What he found was the same as I had found – we identified the same major themes, the same proportion of stories mentioning each theme (although he included more stories in his definition of “suicide”; I had perhaps been too cautious in my application of that code) and the same overall findings. I don’t know if this researcher has ever worked for a political party, that wasn’t one of the questions we asked in the recruitment process. Our focus was on experience in social research methods, which he had.

As an ordinary citizen I don’t get to pose questions in the House. But I do have one question, and one request, for Jonathan Coleman.

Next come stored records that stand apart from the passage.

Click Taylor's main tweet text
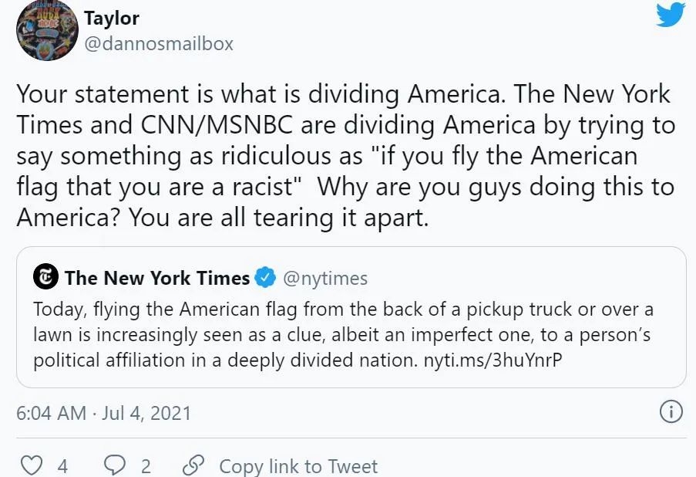Image resolution: width=696 pixels, height=477 pixels. 346,156
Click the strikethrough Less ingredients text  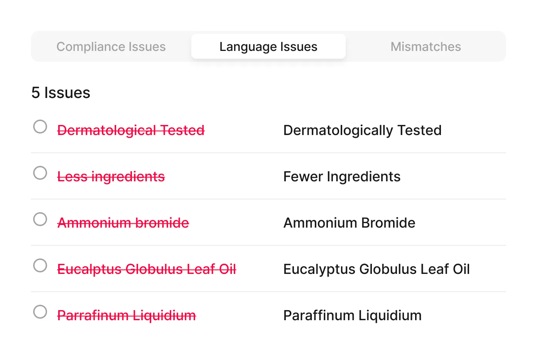point(111,176)
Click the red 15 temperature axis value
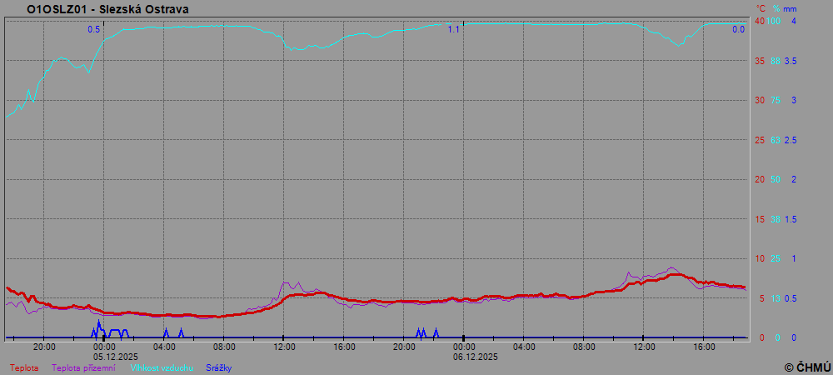This screenshot has width=833, height=375. click(759, 219)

The question: Do you sometimes go home at the end of a long hard day and have a wee cry about the lives reflected in this report, Minister? Or is that just us anti-government protesters? I don’t generally like to think of anyone having a weep, but it would be easier to relate to you if you confessed to shedding a tear in the face of human suffering, before getting on with the business of taking political pot shots.

And the request: Will you do your best to look past your distaste for the ActionStation community’s love for engaging actively in our democracy, and respond honestly to the stories in this report. Will you tell us what you’re going to do to make sure everyone in New Zealand who needs – and asks for – help from our mental health services can get the help they need?

Marianne Elliott is the author of the People’s Mental Health Report. She’s a co-director of ActionStation and a former human rights lawyer and was responsible for the 2004 Human Rights Commission report ‘Human Rights in New Zealand Today – Nga Tikanga O Te Motu’. She has never worked for the Green Party, although she did work with current Green Party MP Marama Davidson at the Human Rights Commission, so there is that.